Whether it is my animal zodiac sign of Tiger that is believed to be highly incompatible with anyone with that of monkey, let me just clarify that monkeys are my least favorite animals. However, that doesn’t mean that I should not feel strongly about the article from a recent issue of BBC Wildlife about the U.K.’s primate trade accompanied by the title photo of the baby marmoset named TikTok. Call it milk of human kindness. I cannot just leave the pages closed and forget about it as a piece of memory. The images and words still haunt me, which prompts an enduring reckoning, resulting in writing this essay.
The primate trade in the U.K. and here in the States evokes the human history of slavery.

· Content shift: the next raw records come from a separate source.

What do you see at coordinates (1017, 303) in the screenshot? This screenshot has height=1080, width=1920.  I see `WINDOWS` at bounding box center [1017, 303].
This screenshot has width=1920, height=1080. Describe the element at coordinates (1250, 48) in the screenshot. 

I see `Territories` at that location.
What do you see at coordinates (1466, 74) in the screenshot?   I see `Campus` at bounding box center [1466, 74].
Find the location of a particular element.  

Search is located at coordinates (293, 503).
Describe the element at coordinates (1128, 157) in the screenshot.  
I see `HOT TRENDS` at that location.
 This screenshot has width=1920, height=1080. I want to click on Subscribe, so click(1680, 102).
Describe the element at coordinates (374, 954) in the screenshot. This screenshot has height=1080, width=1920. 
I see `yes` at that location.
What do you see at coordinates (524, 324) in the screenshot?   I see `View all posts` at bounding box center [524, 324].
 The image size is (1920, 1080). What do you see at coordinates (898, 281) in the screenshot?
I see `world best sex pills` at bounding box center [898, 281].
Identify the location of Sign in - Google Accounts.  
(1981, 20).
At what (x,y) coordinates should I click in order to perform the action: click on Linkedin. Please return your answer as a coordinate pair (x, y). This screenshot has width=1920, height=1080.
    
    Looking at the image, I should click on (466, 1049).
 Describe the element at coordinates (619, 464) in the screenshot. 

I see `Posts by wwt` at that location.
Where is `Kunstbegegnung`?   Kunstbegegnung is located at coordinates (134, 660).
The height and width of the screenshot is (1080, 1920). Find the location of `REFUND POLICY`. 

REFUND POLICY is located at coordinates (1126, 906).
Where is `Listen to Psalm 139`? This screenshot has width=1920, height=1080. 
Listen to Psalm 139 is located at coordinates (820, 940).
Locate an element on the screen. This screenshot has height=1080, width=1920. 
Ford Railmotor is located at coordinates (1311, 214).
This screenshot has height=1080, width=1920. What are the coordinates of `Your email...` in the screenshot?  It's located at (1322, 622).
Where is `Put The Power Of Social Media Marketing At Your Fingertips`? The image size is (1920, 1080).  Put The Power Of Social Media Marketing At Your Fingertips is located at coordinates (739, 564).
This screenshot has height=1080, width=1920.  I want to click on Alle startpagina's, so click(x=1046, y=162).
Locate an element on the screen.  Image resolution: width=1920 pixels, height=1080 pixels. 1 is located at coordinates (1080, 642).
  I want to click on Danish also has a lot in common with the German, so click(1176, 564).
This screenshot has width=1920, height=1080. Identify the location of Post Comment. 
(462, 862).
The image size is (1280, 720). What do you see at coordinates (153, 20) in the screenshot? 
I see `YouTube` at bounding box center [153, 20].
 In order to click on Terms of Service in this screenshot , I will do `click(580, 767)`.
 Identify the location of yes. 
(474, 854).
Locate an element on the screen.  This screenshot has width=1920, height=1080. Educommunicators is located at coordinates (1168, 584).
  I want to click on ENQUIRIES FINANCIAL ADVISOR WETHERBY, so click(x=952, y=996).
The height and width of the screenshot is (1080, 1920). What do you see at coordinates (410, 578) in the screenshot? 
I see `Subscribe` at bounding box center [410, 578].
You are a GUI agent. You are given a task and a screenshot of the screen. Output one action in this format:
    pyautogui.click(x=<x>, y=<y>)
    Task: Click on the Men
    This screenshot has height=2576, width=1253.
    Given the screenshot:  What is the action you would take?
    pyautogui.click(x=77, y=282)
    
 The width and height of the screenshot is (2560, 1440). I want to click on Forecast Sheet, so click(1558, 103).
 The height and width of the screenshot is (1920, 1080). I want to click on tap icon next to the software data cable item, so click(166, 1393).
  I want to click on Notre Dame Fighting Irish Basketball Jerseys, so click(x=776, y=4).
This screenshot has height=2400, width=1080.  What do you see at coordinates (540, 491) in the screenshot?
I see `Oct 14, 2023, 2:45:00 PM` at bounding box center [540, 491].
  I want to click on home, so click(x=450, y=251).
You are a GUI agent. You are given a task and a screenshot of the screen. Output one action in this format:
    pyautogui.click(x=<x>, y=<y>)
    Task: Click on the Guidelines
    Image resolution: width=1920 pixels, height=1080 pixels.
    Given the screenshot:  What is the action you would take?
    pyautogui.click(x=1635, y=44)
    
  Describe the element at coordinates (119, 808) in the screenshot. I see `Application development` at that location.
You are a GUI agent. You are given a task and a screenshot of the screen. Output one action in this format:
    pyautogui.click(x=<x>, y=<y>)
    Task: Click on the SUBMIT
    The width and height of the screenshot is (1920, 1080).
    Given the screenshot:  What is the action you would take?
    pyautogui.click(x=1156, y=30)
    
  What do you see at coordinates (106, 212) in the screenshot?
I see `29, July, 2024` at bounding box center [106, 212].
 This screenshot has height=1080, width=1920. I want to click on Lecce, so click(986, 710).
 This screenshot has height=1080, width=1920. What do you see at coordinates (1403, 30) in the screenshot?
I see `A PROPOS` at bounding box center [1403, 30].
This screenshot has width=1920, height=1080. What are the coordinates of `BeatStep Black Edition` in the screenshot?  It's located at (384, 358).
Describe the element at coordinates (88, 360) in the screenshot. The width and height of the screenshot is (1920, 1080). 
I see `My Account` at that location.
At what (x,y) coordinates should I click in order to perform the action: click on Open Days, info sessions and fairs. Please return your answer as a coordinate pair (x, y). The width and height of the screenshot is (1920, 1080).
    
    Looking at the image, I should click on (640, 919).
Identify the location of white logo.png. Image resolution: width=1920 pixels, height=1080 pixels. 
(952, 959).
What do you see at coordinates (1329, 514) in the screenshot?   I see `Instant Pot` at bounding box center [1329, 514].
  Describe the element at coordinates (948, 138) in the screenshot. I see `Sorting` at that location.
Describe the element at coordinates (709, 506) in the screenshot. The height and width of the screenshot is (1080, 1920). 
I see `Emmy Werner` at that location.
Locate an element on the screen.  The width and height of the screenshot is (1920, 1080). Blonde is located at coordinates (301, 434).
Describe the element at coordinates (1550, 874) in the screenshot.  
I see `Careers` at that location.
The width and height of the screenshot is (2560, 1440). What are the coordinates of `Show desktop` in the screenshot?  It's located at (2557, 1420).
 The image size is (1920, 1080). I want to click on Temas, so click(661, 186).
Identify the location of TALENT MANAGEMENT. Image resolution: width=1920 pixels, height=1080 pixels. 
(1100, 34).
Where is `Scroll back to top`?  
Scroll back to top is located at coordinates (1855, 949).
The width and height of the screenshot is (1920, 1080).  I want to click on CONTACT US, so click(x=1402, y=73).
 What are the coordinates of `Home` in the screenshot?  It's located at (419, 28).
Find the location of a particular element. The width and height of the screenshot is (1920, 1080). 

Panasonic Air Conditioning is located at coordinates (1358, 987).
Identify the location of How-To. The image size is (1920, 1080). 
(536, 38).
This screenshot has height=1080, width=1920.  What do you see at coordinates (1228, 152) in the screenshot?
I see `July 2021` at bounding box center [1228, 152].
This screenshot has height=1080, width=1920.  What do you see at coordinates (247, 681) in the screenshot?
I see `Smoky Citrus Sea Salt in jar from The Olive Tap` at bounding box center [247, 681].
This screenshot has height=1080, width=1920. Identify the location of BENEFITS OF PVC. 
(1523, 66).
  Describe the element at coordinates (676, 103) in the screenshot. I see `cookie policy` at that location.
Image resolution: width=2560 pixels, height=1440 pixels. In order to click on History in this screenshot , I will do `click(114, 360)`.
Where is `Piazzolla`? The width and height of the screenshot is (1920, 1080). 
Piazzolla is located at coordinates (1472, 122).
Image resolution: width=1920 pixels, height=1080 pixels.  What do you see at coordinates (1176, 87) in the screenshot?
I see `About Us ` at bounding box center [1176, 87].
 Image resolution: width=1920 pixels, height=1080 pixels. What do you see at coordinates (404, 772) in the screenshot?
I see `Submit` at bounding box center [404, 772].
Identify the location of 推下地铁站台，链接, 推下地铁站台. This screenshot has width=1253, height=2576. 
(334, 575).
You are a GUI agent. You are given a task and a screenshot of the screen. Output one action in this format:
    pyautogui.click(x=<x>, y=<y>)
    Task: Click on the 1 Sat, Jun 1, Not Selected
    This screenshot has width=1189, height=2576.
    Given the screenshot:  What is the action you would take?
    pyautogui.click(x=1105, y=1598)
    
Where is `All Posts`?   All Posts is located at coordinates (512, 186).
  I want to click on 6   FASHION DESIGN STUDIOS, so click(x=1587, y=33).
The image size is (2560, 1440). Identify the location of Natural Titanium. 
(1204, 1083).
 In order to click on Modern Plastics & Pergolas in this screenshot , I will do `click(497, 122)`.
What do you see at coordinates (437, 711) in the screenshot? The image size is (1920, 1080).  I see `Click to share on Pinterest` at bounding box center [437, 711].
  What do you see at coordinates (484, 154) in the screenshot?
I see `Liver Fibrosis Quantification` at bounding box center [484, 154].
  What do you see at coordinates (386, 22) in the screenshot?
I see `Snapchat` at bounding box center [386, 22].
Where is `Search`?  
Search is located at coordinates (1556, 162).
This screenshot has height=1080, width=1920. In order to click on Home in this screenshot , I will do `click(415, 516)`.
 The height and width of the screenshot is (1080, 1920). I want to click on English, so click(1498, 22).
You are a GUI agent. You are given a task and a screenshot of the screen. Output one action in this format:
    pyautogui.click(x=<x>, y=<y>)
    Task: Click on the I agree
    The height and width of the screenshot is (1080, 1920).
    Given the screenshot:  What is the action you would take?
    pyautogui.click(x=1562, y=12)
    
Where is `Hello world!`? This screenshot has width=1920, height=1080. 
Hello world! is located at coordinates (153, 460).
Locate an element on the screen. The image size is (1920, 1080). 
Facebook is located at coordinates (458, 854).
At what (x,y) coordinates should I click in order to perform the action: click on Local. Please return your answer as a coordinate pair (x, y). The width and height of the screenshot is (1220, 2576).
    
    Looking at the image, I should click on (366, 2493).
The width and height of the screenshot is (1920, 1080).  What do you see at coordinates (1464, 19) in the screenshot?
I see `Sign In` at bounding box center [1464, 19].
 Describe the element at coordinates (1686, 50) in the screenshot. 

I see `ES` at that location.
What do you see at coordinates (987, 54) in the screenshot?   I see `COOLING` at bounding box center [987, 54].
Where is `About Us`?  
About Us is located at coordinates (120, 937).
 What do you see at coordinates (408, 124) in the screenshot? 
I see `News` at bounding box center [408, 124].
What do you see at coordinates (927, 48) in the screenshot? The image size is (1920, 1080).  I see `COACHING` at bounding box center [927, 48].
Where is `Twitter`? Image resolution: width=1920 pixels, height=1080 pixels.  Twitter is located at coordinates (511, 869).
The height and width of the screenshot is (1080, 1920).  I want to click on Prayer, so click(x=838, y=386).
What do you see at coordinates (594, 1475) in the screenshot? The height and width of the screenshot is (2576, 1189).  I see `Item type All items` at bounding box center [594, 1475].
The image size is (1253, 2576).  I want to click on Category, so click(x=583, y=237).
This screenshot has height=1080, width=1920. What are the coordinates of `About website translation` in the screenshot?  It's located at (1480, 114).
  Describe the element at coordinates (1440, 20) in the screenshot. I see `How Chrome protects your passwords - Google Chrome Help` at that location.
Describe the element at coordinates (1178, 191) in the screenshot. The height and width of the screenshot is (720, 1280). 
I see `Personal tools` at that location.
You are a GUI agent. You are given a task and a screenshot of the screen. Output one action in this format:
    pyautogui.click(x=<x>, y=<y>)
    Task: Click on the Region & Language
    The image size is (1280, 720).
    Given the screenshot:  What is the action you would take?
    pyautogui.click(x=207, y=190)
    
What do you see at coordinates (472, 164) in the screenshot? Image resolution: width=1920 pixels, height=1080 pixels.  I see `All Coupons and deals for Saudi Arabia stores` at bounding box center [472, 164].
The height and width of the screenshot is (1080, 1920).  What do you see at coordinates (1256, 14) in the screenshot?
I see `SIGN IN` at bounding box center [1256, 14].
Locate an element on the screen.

Under slavery, human lives were counted as chattel, and the families were continuously disintegrated because of volatile trade-offs. On the same token, keeping primates as pets seems no less different from colonialists or slave owners whose eyes were set upon the exotic physical attributes of the people they subordinated.
The article has also taken me to my brief research into the U.S. primate trade with the following facts: in 2012, 19 states, including California, where I live, had outright bans on private monkey ownership. The primates are considered a threat to wildlife and public safety and health because their habitats and nature are not agreeable to our environment despite our conventional knowledge of primates as the closest to our species lost in the evolution tree. Come to think of it, the idea of “Planet of Apes” has a point in reversing the directions of gaze from humans to apes, and vice versa, showing us why the two species could not cohabitate by confining them in the opposite environments.
We should not think of animals as live toys or ornaments that will satisfy our whimsical, capricious tastes. From pets to wildlife, animals are not our property but companions. I know it for sure when I feel a little heart of my cat Toro sleeping at my feet.
RE: July 16th, 2018 article of “On the Grounded in Commerce City, Colo. : Inside America’s tomb for illegal wildfire trade by David Kelly of the Los Angeles Times
Imagine the vistas: a cornucopia of a mounted tiger fetus with its tiny ears, a grand giraffe head, a pair of shiny python skin-made thigh high boots, a black bear’s toes coupled with its gallbladders, and many more artifacts made out of animals that will never cease to blindside your vestige of humanity and overawe your tactile senses. If your mind tells you to think that the imagery is but a visceral affectation of a surreal painting of Salvador Dali, you just think yourself awake in the stupendousness of dreamlike morbidity. They are just a few illustrations of taxidermic animals confiscated in the course of international illegal trafficking of endangered animals exhibited in the National Wildlife Property Repository (the “Repository”) located in Commerce City, Colorado.
My opinion on the report of the Repository as to its existence and nature is threefold: First, I can’t believe that there is such a horrendous and macabre exhibition of the animals killed and stuffed – and in the shoddiest way – open to the public, especially aimed at school students. Second, the grim underworld of a huge illegal trading market where a great demand of the coveted animal products is constantly met with a colossal supply of the dead animals is a stark reality even in this age of technological supernova. Third, it shudders me to think the wantonness of avarice and gluttony for which the sinners would find themselves in the third and fourth circles of Dante’s Inferno. What’s more, the fact that the Repository of such abhorrent kind is located not in the outpost of civilization where the artifacts of the sorts would be regarded as a cultural tradition but in Commerce City in Colorado chills me to the bone.
It is reported that the purpose of the Repository is to educate the public on the gravitas of poaching and trafficking of endangered animals systematically perpetrated in global criminal syndicates of Chinese origin active in South Africa. However, I am concerned about the effects it intends to produce, however noble it may seem, which will likely work at cross-purposes, even counter-productively, pace its original intention to raise social awareness and ethical context of the issue. It might be all over but the shouting that rather than promoting awareness of destruction of the ecological system and its inevitable adverse impacts on mankind as well as the nature itself, the sight of the mutilated dead animal bodies and/or parts may be regarded as a freak show for those who have bizarre tastes of necrophilia and/or sadism emanating from the perceived sensual pleasures of watching animals torn apart from rib to rib, ear to ear, or head to toe in perpetual torture.